Assim, Herchcovitch; Exposto tem como trunfo o fato de que explora a chance de apresentar às novas gerações não apenas Alexandre, mas toda uma cena underground brasileira dos anos 1990 que foi determinante em tudo que seria desenvolvido nas década seguintes. Refere-se aqui a artistas e produtores de cultura em geral, em boa parte ligados à noite paulistana, e cuja atuação reverberou nacionalmente. Parte dessa história está documentada no livro Babado Forte – Moda, Música e Noite, lançado em 1999 pela jornalista Erika Palomino – não por acaso, uma das entrevistadas centrais do documentário da Max.
Um resgate histórico da moda brasileira
É Erika Palomino quem esclarece como Alexandre Herchcovitch começou a despontar na sua coluna da Folha de São Paulo, chamando a atenção pela forma com que conectava personalidades das ruas – sobretudo as travestis, que eram suas clientes – com o ambiente luxuoso e algo arrogante das passarelas. Suas roupas encontravam cara e corpo nos amigos do jovem estilista, como o host Johnny Luxo, a cantora e modelo Geanine Marques e a própria Marcia Pantera.
Todas essas vozes são ouvidas em Herchcovitch; Exposto, e configuram o ponto alto do filme, em um claro sentido de gratidão. Por outro lado, a fraqueza do documentário é a tentativa de criar um clima heroico de tensão quanto à volta de Alexandre à sua marca – sugerindo, mesmo que de forma velada, que ele tenha perdido tudo que teve e que estaria diante de uma chance de redenção com esse retorno. Sabemos que não é bem assim.
Ou seja, a narrativa vai criando uma sensação de subida rumo a um clímax que não necessariamente se concretiza, uma vez que o estilista nunca deixou de ser uma grande referência no seu ramo. Resta também uma sensação de homenagem acrítica, o que causa certa estranheza ao notarmos que o próprio Herchcovitch dirigiu este documentário, ao lado de Rafael Barioni.

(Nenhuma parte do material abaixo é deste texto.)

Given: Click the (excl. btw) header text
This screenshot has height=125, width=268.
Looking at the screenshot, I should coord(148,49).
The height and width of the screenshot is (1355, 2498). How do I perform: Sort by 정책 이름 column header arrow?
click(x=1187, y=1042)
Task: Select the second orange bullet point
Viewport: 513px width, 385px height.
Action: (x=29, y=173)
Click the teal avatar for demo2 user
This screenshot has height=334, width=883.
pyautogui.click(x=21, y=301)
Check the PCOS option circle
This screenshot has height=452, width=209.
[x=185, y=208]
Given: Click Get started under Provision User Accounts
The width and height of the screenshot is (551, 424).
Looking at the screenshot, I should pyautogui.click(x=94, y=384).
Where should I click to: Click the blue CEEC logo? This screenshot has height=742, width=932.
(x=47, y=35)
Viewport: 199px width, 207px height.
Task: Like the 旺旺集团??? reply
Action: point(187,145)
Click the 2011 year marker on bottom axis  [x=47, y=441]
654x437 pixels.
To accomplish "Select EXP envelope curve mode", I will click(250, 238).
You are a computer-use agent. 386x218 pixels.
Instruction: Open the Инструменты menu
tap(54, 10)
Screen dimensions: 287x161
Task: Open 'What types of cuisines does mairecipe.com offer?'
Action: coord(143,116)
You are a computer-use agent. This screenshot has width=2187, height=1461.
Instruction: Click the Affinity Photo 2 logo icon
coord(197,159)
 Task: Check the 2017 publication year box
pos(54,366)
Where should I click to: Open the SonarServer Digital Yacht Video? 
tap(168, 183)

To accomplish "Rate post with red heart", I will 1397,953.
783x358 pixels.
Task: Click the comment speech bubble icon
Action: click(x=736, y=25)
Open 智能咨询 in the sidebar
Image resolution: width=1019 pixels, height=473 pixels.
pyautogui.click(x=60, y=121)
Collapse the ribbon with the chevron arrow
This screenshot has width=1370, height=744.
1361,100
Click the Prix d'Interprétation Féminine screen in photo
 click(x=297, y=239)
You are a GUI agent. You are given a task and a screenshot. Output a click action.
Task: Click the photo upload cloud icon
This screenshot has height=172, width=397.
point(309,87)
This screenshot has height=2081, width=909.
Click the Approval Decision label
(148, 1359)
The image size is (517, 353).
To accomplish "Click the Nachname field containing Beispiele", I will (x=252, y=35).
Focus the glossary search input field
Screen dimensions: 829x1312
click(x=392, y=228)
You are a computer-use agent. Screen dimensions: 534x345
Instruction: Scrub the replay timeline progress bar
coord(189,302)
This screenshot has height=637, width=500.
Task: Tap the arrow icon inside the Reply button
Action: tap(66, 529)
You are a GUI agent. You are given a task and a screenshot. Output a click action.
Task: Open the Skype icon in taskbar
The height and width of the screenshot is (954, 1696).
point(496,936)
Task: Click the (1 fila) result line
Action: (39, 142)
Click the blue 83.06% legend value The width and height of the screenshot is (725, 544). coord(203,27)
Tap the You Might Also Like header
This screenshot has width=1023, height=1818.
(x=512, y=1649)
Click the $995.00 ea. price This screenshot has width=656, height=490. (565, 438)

Descontando essa questão, Herchcovitch; Exposto cumpre um importante papel: o de criar um registro vivo da genialidade de um artista brasileiro jovem que segue produzindo, mas cuja relevância histórica nem sempre é lembrada pelas novas gerações. Traz ainda uma sensação algo melancólica de que a moda, hoje dispersa em uma produção regida pela fast fashion e divulgada pela internet, também já foi muito mais impactante.